**Assignment**
Using the data below, return every line that holds the word "left".

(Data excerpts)
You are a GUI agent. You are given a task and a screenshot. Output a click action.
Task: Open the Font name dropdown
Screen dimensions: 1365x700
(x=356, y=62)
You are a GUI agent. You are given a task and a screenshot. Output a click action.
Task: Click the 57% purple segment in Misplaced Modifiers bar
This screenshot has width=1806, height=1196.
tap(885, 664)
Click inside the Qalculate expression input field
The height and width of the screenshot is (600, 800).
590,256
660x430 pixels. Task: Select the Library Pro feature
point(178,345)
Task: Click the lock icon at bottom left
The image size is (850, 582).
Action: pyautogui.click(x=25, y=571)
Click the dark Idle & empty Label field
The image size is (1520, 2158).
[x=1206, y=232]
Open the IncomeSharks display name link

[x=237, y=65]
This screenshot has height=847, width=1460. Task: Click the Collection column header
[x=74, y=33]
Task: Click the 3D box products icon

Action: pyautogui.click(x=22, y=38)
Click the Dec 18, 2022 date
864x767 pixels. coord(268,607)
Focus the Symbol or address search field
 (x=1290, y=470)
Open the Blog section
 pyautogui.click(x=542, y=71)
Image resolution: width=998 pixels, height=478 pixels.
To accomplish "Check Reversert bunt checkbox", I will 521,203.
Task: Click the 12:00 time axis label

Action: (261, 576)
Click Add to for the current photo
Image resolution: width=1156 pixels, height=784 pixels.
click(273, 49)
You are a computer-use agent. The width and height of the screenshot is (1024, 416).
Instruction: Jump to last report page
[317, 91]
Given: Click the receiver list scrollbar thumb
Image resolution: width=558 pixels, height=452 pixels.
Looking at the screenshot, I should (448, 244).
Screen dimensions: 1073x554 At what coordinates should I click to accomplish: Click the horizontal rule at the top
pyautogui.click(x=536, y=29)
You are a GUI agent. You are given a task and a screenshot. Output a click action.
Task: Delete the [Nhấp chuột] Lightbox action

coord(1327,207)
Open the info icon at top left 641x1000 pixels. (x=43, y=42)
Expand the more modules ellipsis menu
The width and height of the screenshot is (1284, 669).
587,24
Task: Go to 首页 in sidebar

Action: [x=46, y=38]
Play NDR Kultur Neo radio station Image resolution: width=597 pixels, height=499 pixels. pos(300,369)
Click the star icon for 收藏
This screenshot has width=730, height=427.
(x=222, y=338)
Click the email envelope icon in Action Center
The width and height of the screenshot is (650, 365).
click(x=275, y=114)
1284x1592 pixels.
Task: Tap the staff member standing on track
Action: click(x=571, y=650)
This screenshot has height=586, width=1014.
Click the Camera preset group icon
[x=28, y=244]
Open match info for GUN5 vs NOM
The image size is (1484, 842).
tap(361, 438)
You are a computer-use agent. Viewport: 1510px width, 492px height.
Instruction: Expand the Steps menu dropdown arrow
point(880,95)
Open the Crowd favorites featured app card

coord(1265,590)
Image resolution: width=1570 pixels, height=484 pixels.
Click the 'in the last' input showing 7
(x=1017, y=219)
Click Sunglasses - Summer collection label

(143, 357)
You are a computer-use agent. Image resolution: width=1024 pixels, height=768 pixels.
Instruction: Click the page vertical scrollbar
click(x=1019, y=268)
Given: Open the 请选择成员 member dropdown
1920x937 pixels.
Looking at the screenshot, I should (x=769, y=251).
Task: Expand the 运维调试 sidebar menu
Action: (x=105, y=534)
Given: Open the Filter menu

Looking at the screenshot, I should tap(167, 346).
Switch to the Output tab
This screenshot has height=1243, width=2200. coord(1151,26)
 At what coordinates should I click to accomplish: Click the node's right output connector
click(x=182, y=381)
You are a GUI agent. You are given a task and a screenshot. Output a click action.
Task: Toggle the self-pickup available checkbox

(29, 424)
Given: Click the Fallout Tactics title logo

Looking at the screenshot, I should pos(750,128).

**Solution for this problem**
Task: Click the lock icon at bottom left
Open the info icon at top left 641x1000 pixels. (x=43, y=42)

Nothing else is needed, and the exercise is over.